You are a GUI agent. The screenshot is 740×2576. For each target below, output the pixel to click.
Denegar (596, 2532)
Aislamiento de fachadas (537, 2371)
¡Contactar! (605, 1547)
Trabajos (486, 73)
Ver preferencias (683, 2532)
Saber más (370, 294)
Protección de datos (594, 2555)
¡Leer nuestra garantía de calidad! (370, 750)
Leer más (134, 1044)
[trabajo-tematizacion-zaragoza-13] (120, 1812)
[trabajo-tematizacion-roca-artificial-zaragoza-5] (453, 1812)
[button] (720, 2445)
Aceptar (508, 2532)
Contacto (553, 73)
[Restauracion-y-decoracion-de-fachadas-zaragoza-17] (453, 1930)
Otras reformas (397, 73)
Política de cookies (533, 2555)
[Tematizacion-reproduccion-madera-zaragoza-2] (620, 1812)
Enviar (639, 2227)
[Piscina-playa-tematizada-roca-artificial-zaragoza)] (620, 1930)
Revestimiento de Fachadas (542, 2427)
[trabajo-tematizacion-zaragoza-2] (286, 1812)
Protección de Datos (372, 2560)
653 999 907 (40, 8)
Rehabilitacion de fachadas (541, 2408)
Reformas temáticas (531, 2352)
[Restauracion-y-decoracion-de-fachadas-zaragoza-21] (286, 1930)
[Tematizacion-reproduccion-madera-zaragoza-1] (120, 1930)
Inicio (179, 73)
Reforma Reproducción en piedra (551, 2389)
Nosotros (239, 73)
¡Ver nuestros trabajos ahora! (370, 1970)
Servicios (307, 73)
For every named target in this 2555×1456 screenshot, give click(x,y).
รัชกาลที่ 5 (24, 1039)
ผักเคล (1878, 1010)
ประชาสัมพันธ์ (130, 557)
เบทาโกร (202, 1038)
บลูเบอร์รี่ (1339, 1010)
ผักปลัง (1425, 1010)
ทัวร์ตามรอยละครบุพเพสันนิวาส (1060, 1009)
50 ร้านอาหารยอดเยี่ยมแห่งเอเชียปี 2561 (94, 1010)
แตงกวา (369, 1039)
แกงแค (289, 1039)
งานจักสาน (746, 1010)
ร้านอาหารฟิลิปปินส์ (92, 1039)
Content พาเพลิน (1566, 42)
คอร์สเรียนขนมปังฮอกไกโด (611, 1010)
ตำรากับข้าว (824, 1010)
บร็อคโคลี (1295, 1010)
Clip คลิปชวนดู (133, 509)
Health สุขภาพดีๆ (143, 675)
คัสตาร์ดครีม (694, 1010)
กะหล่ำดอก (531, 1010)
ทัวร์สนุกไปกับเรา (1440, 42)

※

EXERCISE REQUIREMENTS:
Please repeat the lines above exactly, beginning with the line that contains "งานจักสาน (746, 1010)" and ending with the final one.

ANSWER TO THIS EXERCISE:
งานจักสาน (746, 1010)
ร้านอาหารฟิลิปปินส์ (92, 1039)
Content พาเพลิน (1566, 42)
คอร์สเรียนขนมปังฮอกไกโด (611, 1010)
ตำรากับข้าว (824, 1010)
บร็อคโคลี (1295, 1010)
Clip คลิปชวนดู (133, 509)
Health สุขภาพดีๆ (143, 675)
คัสตาร์ดครีม (694, 1010)
กะหล่ำดอก (531, 1010)
ทัวร์สนุกไปกับเรา (1440, 42)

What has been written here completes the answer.